◆ **Directive**
Please rewrite all of the rows below as a Markdown table with two columns, No. and Line: number each line in the No. column and put its text in the Line column, leaving out any blank lines.

(Item position entries)
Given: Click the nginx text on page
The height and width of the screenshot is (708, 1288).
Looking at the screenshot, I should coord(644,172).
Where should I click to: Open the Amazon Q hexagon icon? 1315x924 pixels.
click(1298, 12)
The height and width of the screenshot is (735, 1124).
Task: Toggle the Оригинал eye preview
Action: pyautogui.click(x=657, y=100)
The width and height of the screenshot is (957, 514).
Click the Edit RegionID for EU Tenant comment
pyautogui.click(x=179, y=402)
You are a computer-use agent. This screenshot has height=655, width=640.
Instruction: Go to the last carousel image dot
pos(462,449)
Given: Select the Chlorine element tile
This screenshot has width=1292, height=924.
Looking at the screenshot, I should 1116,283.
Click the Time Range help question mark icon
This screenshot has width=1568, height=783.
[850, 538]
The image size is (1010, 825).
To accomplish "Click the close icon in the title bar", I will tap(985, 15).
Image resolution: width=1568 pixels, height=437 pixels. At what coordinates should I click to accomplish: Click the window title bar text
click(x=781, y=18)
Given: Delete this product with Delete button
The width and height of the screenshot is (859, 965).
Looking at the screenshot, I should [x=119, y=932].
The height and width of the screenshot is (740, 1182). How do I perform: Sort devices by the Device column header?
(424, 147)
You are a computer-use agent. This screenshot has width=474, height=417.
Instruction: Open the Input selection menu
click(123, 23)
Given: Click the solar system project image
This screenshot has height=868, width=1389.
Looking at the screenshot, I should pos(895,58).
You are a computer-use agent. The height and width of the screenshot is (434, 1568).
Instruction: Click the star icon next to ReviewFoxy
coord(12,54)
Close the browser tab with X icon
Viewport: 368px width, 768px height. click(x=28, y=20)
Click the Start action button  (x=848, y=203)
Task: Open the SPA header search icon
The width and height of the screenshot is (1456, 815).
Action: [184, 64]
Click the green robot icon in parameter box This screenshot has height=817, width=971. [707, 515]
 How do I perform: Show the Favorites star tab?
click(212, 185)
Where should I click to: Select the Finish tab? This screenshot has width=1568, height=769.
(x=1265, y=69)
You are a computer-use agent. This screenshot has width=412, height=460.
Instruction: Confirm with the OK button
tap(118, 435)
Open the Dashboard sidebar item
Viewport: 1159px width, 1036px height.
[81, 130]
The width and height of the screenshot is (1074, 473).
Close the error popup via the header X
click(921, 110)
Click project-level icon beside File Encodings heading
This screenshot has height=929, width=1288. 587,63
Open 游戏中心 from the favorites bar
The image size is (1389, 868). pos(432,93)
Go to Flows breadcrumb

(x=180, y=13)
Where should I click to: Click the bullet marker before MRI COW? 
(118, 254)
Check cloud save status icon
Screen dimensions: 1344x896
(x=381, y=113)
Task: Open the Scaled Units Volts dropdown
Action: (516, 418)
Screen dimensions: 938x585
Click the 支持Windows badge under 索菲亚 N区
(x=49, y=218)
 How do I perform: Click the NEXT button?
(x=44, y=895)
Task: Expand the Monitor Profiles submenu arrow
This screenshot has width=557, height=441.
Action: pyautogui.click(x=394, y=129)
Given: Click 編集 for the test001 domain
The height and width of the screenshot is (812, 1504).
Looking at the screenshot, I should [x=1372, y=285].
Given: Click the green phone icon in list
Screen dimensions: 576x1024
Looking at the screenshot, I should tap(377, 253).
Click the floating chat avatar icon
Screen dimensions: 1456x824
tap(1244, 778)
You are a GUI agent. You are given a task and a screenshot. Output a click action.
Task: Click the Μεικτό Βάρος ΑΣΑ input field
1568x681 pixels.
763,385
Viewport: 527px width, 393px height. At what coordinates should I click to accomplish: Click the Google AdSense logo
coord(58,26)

◆ **Complete response**
| No. | Line |
|---|---|
| 1 | Given: Click the nginx text on page |
| 2 | The height and width of the screenshot is (708, 1288). |
| 3 | Looking at the screenshot, I should coord(644,172). |
| 4 | Where should I click to: Open the Amazon Q hexagon icon? 1315x924 pixels. |
| 5 | click(1298, 12) |
| 6 | The height and width of the screenshot is (735, 1124). |
| 7 | Task: Toggle the Оригинал eye preview |
| 8 | Action: pyautogui.click(x=657, y=100) |
| 9 | The width and height of the screenshot is (957, 514). |
| 10 | Click the Edit RegionID for EU Tenant comment |
| 11 | pyautogui.click(x=179, y=402) |
| 12 | You are a computer-use agent. This screenshot has height=655, width=640. |
| 13 | Instruction: Go to the last carousel image dot |
| 14 | pos(462,449) |
| 15 | Given: Select the Chlorine element tile |
| 16 | This screenshot has width=1292, height=924. |
| 17 | Looking at the screenshot, I should 1116,283. |
| 18 | Click the Time Range help question mark icon |
| 19 | This screenshot has width=1568, height=783. |
| 20 | [850, 538] |
| 21 | The image size is (1010, 825). |
| 22 | To accomplish "Click the close icon in the title bar", I will tap(985, 15). |
| 23 | Image resolution: width=1568 pixels, height=437 pixels. At what coordinates should I click to accomplish: Click the window title bar text |
| 24 | click(x=781, y=18) |
| 25 | Given: Delete this product with Delete button |
| 26 | The width and height of the screenshot is (859, 965). |
| 27 | Looking at the screenshot, I should [x=119, y=932]. |
| 28 | The height and width of the screenshot is (740, 1182). How do I perform: Sort devices by the Device column header? |
| 29 | (424, 147) |
| 30 | You are a computer-use agent. This screenshot has width=474, height=417. |
| 31 | Instruction: Open the Input selection menu |
| 32 | click(123, 23) |
| 33 | Given: Click the solar system project image |
| 34 | This screenshot has height=868, width=1389. |
| 35 | Looking at the screenshot, I should pos(895,58). |
| 36 | You are a computer-use agent. The height and width of the screenshot is (434, 1568). |
| 37 | Instruction: Click the star icon next to ReviewFoxy |
| 38 | coord(12,54) |
| 39 | Close the browser tab with X icon |
| 40 | Viewport: 368px width, 768px height. click(x=28, y=20) |
| 41 | Click the Start action button  (x=848, y=203) |
| 42 | Task: Open the SPA header search icon |
| 43 | The width and height of the screenshot is (1456, 815). |
| 44 | Action: [184, 64] |
| 45 | Click the green robot icon in parameter box This screenshot has height=817, width=971. [707, 515] |
| 46 |  How do I perform: Show the Favorites star tab? |
| 47 | click(212, 185) |
| 48 | Where should I click to: Select the Finish tab? This screenshot has width=1568, height=769. |
| 49 | (x=1265, y=69) |
| 50 | You are a computer-use agent. This screenshot has width=412, height=460. |
| 51 | Instruction: Confirm with the OK button |
| 52 | tap(118, 435) |
| 53 | Open the Dashboard sidebar item |
| 54 | Viewport: 1159px width, 1036px height. |
| 55 | [81, 130] |
| 56 | The width and height of the screenshot is (1074, 473). |
| 57 | Close the error popup via the header X |
| 58 | click(921, 110) |
| 59 | Click project-level icon beside File Encodings heading |
| 60 | This screenshot has height=929, width=1288. 587,63 |
| 61 | Open 游戏中心 from the favorites bar |
| 62 | The image size is (1389, 868). pos(432,93) |
| 63 | Go to Flows breadcrumb |
| 64 | (x=180, y=13) |
| 65 | Where should I click to: Click the bullet marker before MRI COW?  |
| 66 | (118, 254) |
| 67 | Check cloud save status icon |
| 68 | Screen dimensions: 1344x896 |
| 69 | (x=381, y=113) |
| 70 | Task: Open the Scaled Units Volts dropdown |
| 71 | Action: (516, 418) |
| 72 | Screen dimensions: 938x585 |
| 73 | Click the 支持Windows badge under 索菲亚 N区 |
| 74 | (x=49, y=218) |
| 75 |  How do I perform: Click the NEXT button? |
| 76 | (x=44, y=895) |
| 77 | Task: Expand the Monitor Profiles submenu arrow |
| 78 | This screenshot has width=557, height=441. |
| 79 | Action: pyautogui.click(x=394, y=129) |
| 80 | Given: Click 編集 for the test001 domain |
| 81 | The height and width of the screenshot is (812, 1504). |
| 82 | Looking at the screenshot, I should [x=1372, y=285]. |
| 83 | Given: Click the green phone icon in list |
| 84 | Screen dimensions: 576x1024 |
| 85 | Looking at the screenshot, I should tap(377, 253). |
| 86 | Click the floating chat avatar icon |
| 87 | Screen dimensions: 1456x824 |
| 88 | tap(1244, 778) |
| 89 | You are a GUI agent. You are given a task and a screenshot. Output a click action. |
| 90 | Task: Click the Μεικτό Βάρος ΑΣΑ input field |
| 91 | 1568x681 pixels. |
| 92 | 763,385 |
| 93 | Viewport: 527px width, 393px height. At what coordinates should I click to accomplish: Click the Google AdSense logo |
| 94 | coord(58,26) |